Die französischen Musketiere

Gegner Frankreich schöpft aus einer reichen Tennisgeschichte.

Henri Cochet 1931 in Wimbledon.

Ein kleines Logo in Form eines Krokodils kündet noch heute von einer der grössten Erfolgsgeschichten des Tennis und des Davis-Cup: der Ära der vier französischen Musketiere, die das Männertennis zehn Jahre lang eisern im Griff hatten und die «hässlichste Salatschüssel der Welt» sechsmal in Serie gewannen. Dabei hält sich hartnäckig die Fehlinterpretation, René Lacoste, der sich später als Modeschöpfer unsterblich machte, habe seinen Übernamen «Krokodil» damals erhalten, weil er ein ungemein zäher Spieler gewesen sei und seine Beute nie losgelassen habe. Der Begriff «Krokodil» hat sogar Eingang ins Insider-Vokabular des Tennissports gefunden und steht für Grundlinienspieler mit einer nicht sehr attraktiven, eher defensiv ausgerichteten Spielweise, die ihre Gegner erbarmungslos abzunützen pflegen und jeden Ball erlaufen.

In der 1981, 15 Jahre vor seinem Tod, erschienenen Autobiografie «Plaisir du Tennis» erzählt Lacoste, wie es wirklich war. «Ein Journalist aus Boston nannte mich in einem Artikel Alligator, was in Frankreich später zu Krokodil wurde. Allerdings nicht wegen meiner Hartnäckigkeit auf dem Court, sondern wegen eines Missverständnisses.» Dieses sei daraus entstanden, dass er sich einst von seinem Davis-Cup-Captain eine Tasche aus Krokodilleder als Belohnung gewünscht habe für den Fall, dass er eine wichtige Partie gewinnen sollte. «Wir verloren, es gab keine Tasche, aber der Übername blieb», schrieb Lacoste.

Ein Forschender, ein Tüftler

Ein Freund von ihm habe schliesslich das Emblem gezeichnet, das zum Markenzeichen der Firma wurde, die Lacoste noch berühmter machen sollte als alle Tenniserfolge. Und auch die waren aussergewöhnlich. Ehe er im Alter von nur 26 Jahren 1930 aus gesundheitlichen Gründen abtrat, um sich seiner Familie und seiner Berufskarriere zu widmen, löste er den legendären Amerikaner «Big Bill» Tilden als Nummer 1 ab und gewann dreimal in Paris sowie je zweimal in Wimbledon und New York. Der Pariser, der 92 Jahre alt werden sollte, war ein Forschender, ein Tüftler. Als gelernter Ingenieur erfand er eine Ballmaschine, mit der er stundenlang allein seine Technik verbessern konnte, speziell bei den Überkopfbällen. Später kreierte er ein Racket mit Metallrahmen und Tennisbälle aus Kautschuk, die sich allerdings nicht durchsetzen sollten. Doch vor allem: Er führte spezielle Baumwoll- Shirts zum Tennisspielen ein, weil ihm die damalige Sportmode mit langen Hosen und langärmligen Hemden ziemlich ungeeignet schien.

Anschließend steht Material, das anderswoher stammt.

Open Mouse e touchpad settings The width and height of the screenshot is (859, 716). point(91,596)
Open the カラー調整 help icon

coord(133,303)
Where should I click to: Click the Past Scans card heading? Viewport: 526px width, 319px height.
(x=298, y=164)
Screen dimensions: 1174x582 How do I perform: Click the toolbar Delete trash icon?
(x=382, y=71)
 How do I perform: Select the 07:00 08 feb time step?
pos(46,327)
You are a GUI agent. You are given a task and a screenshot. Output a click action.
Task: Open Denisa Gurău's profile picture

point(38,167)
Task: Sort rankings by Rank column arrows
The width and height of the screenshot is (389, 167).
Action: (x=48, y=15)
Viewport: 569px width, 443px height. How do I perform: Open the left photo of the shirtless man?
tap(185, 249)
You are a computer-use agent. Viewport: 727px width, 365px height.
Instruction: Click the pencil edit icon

Dank den Erfolgen der vier Musketiere wurde 1928 eine neue Anlage im Südwesten von Paris gebaut. Dort wird noch heute um die «Coupe des Mousquetaires» gespielt.

Brugnon/Borotra 1933 auf dem «heiligen» Rasen von Wimbledon.

Die Franzosen verteidigten den Pokal fünfmal in Serie – von 1928 bis 1932. Jene Helden lancierten mit Suzanne Lenglen Frankreichs Tenniskultur.

Brugnon/Borotra (links) im Final 1933 in Paris gegen die USA.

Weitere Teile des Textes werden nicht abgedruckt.